A Call Option on Commodities Regulation




I am sure we all have been hearing a lot about the move to curtail speculative trading in the commodity markets. I thoight this was an interesting article. Whether one thinks speculators are net positive/negative for the market and the society (I personally think ETFs should be outlawed but let professional speculators speculate) I think it is likely that passage of speculative restriction would at least send the price down temporarily. Could I make money off this?

I thought perhaps I could buy some OTM puts on WTI. Turns out these options are still way too diamn expensive due to volatility and time value. Then I extended my analysis: who gets hurt if such rules get enacted? Can I buy some OTM puts on CME (who owns NYMEX where WTI is traded)? Well, these options are still too diamn expensive. What then - how about shorting CME and hedge out the equity beta portion by going long another exchange stock with minimal exposure to commodities? NYX perhaps?

The two stocks are very highly correlated so it seems to me like the equity sensitivity portion can be hedged. NYX seems to have higher dividends than CME which is good. Must look into how much commodities contribute to CME's earnings.
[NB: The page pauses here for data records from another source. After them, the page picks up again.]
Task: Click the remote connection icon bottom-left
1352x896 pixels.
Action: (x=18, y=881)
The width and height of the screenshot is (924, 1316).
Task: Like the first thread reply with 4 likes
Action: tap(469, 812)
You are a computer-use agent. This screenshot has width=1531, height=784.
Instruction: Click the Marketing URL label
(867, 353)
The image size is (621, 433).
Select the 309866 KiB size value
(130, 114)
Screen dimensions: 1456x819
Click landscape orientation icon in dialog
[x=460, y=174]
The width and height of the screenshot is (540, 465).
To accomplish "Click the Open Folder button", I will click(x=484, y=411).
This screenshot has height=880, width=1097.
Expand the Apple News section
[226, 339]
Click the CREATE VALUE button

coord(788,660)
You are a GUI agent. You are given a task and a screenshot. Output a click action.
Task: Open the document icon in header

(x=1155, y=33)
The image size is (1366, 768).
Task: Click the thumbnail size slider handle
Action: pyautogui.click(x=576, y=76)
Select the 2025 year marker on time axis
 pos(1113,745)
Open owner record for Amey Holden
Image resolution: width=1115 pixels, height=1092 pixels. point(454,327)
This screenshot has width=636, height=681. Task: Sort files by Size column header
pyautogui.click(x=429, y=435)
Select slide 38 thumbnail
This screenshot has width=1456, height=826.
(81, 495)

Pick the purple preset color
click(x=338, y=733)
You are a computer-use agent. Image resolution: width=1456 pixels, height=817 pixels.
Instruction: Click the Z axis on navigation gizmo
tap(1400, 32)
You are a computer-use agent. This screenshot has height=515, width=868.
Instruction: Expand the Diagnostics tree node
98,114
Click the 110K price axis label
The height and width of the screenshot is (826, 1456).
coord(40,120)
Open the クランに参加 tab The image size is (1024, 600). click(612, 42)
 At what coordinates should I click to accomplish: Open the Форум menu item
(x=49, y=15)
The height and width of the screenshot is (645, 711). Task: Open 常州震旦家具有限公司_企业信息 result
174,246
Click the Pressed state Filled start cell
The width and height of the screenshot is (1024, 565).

Though I wonder : is NYX gonna get hammered if that whole HFT thing gets busted up by the gubment?

1 comment:

Nemo Incognito said...

I think if you look at the breakdown in calendar spreads in NG based upon the regulation of nat gas you may find your answer to how to play this. Ie, short month 1, buy month 3, watch the spread blow out as they limit positions on USO. Front end ain't that steep so the carry doesn't hurt too much.